Pandasの plot.hist 関数は、以下の主要なパラメータを持っています。

  1. bins: ビンの数を指定します。ビンの数が多いほど、ヒストグラムはより詳細になりますが、データのノイズも強調される可能性があります。逆に、ビンの数が少ないと、ヒストグラムはデータの大まかな分布を示します。

  2. range: ビンの範囲を指定します。このパラメータは、(最小値, 最大値) の形式で指定します。

  3. density: True に設定すると、ヒストグラムは密度推定となり、ビンの面積の合計が1になります。False に設定すると、ヒストグラムは頻度を示します。

  4. cumulative: True に設定すると、累積ヒストグラムが描画されます。累積ヒストグラムでは、各ビンがそのビンまでのデータポイントの合計を示します。

  5. alpha: ヒストグラムの透明度を指定します。0は完全に透明を意味し、1は完全に不透明を意味します。

これらのパラメータを適切に設定することで、データの特性をより詳細に理解することができます。次のセクションでは、これらのパラメータを使用して実際のデータセットからヒストグラムを描画する例を示します。

実例: データセットからヒストグラムを描画

以下に、Pandasの plot.hist 関数を使用してデータセットからヒストグラムを描画する具体的な例を示します。ここでは、Irisデータセットを使用します。このデータセットは、3種類のアヤメの花(setosa、versicolor、virginica)のがく片と花びらの長さと幅を測定したデータが含まれています。

まず、必要なライブラリをインポートし、データセットを読み込みます。

import pandas as pd
from sklearn.datasets import load_iris

iris = load_iris()
df = pd.DataFrame(iris.data, columns=iris.feature_names)

次に、plot.hist 関数を使用して、がく片の長さのヒストグラムを描画します。

df['sepal length (cm)'].plot.hist(bins=30, alpha=0.5)

このコードは、がく片の長さのデータ分布を表すヒストグラムを描画します。bins=30 は、データを30のビンに分割することを意味し、alpha=0.5 は、ヒストグラムの透明度を設定します。

このように、Pandasの plot.hist 関数を使用すると、データセットから直接ヒストグラムを描画することができます。これにより、データの分布を素早く把握し、データ分析を効率的に進めることができます。
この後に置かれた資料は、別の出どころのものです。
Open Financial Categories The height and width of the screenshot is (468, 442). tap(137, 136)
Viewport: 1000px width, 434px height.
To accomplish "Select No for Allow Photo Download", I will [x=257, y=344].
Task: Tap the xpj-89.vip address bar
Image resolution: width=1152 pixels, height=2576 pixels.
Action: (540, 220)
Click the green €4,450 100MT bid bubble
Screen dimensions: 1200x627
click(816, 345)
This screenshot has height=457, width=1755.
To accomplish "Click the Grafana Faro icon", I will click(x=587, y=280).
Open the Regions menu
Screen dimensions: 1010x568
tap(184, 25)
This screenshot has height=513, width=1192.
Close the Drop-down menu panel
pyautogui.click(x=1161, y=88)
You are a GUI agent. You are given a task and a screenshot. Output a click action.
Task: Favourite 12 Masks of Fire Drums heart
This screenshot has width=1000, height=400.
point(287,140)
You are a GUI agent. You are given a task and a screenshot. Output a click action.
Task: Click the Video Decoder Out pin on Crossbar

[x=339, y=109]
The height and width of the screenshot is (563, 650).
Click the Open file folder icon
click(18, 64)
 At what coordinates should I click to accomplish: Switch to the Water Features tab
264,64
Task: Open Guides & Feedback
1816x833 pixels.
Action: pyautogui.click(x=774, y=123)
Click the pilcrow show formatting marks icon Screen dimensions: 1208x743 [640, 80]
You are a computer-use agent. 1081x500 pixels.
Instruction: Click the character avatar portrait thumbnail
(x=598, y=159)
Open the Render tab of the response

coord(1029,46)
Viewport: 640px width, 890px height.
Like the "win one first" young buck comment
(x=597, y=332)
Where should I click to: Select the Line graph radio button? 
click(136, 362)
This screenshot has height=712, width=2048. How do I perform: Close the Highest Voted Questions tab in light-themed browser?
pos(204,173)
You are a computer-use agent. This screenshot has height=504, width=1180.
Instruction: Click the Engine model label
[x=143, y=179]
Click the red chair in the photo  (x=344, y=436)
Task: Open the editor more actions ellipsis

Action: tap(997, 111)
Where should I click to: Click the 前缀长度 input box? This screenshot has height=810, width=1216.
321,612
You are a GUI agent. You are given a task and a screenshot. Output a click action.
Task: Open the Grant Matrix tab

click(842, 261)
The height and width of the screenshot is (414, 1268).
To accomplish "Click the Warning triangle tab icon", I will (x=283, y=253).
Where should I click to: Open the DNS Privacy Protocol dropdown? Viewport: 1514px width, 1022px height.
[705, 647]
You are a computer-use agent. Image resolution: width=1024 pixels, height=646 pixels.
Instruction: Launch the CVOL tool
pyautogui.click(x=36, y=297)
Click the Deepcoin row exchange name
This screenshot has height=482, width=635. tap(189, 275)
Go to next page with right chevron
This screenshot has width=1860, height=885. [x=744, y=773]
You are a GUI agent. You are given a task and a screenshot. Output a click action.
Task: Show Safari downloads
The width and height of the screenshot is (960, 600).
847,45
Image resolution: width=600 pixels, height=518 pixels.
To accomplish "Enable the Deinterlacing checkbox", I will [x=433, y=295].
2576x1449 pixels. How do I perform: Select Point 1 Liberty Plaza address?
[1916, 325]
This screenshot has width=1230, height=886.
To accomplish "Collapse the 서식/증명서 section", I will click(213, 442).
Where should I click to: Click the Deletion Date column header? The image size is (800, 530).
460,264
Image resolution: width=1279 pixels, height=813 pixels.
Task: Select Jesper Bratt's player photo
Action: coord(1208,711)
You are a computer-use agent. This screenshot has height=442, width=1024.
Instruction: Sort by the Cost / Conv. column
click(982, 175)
次のセクションでは、この記事をまとめます。

まとめ

この記事では、Pandasの plot.hist 関数を使用してデータセットからヒストグラムを描画する方法について説明しました。ヒストグラムは、データの分布を視覚的に表現する強力なツールであり、データ解析の初期段階でよく使用されます。

plot.hist 関数は、ビンの数、範囲、密度、累積表示、透明度など、ヒストグラムの見た目を調整するための多くのパラメータを提供しています。これらのパラメータを適切に設定することで、データの特性をより詳細に理解することができます。

また、Irisデータセットを使用した具体的な例を通じて、plot.hist 関数の使用法を示しました。この関数を使えば、データの分布を素早く把握し、データ分析を効率的に進めることができます。

Pandasは、データ分析を行うための強力なライブラリであり、その機能はヒストグラムの描画だけにとどまりません。データの読み込み、クリーニング、変換、集約、可視化など、データ分析の全てのステップをサポートしています。これらの機能を活用することで、データ分析の作業をより効率的に、より効果的に行うことができます。ヒストグラムの描画はその一部に過ぎませんが、データを理解する上で非常に重要なステップです。この記事が、その一助となれば幸いです。